In an embodiment, an encoder/decoder circuit comprises: a discrete cosine transform (DCT) circuit to generate DCT transformed macroblocks from prediction error macroblocks; a processor configured to quantize the DCT transformed macroblocks to generate quantized macroblocks, and to inverse quantize the quantized macroblocks to generate inverse quantized macroblocks; an inverse discrete cosine transform (IDCT) circuit to transform the inverse quantized macroblocks to generate reconstructed prediction error macroblocks; an addition circuit to add a single reconstructed prediction error macroblock and a corresponding predictor macroblock to generate respective reconstructed macroblocks; and a control circuit to configure the encoder/decoder circuit to encode or decode a bitstream.
In an embodiment, a method for encoding and decoding in an encoder/decoder circuit having a control circuit to configure the encoder/decoder circuit for encoding or decoding mode comprises: generating DCT transformed macroblocks by applying prediction error macroblocks to a discrete cosine transform (DCT) circuit; quantizing the DCT transformed macroblocks to generate quantized macroblocks; inverse quantizing the quantized macroblocks to generate inverse quantized macroblocks; generating reconstructed prediction error macroblocks by applying the inverse quantized macroblocks to the IDCT circuit; and adding the reconstructed prediction error macroblocks and corresponding predictor macroblocks to generate respective reconstructed macroblocks; wherein the reconstructed macroblocks are useful either as decoded reconstructed picture macroblocks or for encoding other macroblocks.

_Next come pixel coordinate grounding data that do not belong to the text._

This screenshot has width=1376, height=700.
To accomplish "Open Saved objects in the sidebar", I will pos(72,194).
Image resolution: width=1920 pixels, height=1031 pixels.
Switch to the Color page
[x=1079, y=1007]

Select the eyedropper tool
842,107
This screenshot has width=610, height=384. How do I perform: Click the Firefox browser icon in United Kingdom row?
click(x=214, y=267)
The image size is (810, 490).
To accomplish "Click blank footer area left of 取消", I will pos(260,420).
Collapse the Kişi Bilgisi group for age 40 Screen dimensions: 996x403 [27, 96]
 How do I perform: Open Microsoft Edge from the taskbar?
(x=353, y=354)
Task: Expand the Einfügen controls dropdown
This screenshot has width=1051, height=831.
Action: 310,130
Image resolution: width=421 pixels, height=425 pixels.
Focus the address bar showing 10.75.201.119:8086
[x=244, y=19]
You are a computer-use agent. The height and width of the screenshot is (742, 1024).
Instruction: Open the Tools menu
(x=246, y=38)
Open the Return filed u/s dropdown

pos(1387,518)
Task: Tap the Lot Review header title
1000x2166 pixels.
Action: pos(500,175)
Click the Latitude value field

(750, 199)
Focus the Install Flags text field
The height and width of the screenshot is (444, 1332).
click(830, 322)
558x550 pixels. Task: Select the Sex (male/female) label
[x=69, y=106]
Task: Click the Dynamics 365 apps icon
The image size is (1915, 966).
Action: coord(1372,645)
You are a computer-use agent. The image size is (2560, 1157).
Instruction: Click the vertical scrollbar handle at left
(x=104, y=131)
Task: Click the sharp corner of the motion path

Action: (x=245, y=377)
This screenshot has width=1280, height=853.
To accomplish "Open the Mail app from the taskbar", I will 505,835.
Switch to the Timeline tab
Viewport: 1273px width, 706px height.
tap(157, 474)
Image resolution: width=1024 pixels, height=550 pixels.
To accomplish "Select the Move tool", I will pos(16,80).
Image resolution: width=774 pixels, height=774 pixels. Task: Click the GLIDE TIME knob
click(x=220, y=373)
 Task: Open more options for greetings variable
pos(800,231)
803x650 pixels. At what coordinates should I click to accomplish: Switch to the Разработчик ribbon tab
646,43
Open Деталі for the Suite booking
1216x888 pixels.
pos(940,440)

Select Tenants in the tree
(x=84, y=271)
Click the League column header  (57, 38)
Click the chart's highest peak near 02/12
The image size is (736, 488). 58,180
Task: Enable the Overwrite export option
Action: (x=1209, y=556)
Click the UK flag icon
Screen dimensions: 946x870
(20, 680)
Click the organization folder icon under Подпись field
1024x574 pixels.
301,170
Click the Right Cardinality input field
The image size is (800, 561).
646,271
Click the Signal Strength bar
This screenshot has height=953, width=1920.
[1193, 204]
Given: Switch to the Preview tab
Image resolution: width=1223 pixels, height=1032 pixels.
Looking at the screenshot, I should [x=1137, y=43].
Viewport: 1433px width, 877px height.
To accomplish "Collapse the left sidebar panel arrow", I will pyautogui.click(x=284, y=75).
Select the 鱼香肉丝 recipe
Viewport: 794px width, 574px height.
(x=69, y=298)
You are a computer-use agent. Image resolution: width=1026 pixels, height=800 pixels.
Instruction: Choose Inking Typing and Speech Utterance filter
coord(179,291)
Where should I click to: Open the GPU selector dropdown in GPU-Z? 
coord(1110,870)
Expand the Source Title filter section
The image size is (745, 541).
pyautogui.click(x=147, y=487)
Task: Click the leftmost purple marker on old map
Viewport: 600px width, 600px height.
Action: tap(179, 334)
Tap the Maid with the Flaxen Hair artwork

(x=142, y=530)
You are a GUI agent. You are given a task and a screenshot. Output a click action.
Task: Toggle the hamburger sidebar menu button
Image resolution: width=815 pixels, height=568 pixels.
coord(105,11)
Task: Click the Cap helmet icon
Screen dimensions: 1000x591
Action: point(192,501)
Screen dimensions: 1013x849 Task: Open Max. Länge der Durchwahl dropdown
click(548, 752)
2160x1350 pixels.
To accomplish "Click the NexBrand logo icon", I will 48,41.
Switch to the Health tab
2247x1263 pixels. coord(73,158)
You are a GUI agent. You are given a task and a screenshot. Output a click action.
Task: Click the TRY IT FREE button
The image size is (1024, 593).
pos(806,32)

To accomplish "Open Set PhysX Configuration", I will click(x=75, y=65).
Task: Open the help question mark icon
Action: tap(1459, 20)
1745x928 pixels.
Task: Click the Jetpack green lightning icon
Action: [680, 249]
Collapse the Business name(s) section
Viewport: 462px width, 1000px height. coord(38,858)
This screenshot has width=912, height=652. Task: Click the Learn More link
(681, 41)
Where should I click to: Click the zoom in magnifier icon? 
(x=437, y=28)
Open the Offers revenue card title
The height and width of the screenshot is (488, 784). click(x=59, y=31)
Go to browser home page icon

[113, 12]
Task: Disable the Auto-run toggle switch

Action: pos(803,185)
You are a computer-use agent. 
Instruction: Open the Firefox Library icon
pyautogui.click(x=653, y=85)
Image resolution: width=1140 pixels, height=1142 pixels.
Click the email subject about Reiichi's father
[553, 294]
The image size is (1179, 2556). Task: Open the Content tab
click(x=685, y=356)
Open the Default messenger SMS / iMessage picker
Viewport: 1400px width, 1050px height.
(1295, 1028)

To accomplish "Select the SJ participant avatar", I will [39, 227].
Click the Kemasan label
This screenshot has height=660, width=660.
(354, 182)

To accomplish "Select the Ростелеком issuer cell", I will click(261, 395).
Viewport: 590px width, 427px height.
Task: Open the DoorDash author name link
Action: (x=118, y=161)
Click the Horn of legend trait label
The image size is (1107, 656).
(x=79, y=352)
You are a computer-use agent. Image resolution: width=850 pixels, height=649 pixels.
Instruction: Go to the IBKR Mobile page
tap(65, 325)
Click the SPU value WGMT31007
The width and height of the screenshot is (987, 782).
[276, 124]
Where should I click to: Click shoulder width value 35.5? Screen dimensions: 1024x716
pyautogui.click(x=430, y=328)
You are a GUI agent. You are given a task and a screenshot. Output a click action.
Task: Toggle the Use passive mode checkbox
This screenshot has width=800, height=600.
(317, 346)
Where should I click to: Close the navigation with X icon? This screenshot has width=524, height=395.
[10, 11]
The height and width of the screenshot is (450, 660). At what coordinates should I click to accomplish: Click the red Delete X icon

A more complete understanding of the method and apparatus may be acquired by reference to the following Detailed Description when taken in conjunction with the accompanying Drawings wherein:
FIGS. 1A to 1C
, previously described, illustrate three picture compression processes according to H.261 and MPEG standards, in accordance with the prior art;
FIG. 2
, previously described, is a schematic of the functional blocks in a typical MPEG encoding scheme, in accordance with the prior art;
FIG. 3
is a schematic of an encoder loop; and
FIG. 4
is a schematic of compression circuitry for generating an encoded bitstream from a plurality of video frames.
FIG. 3
shows an overview of the functional blocks of one embodiment, in which hardware functionality is represented by rectangular blocks and software functionality is represented by an oval block.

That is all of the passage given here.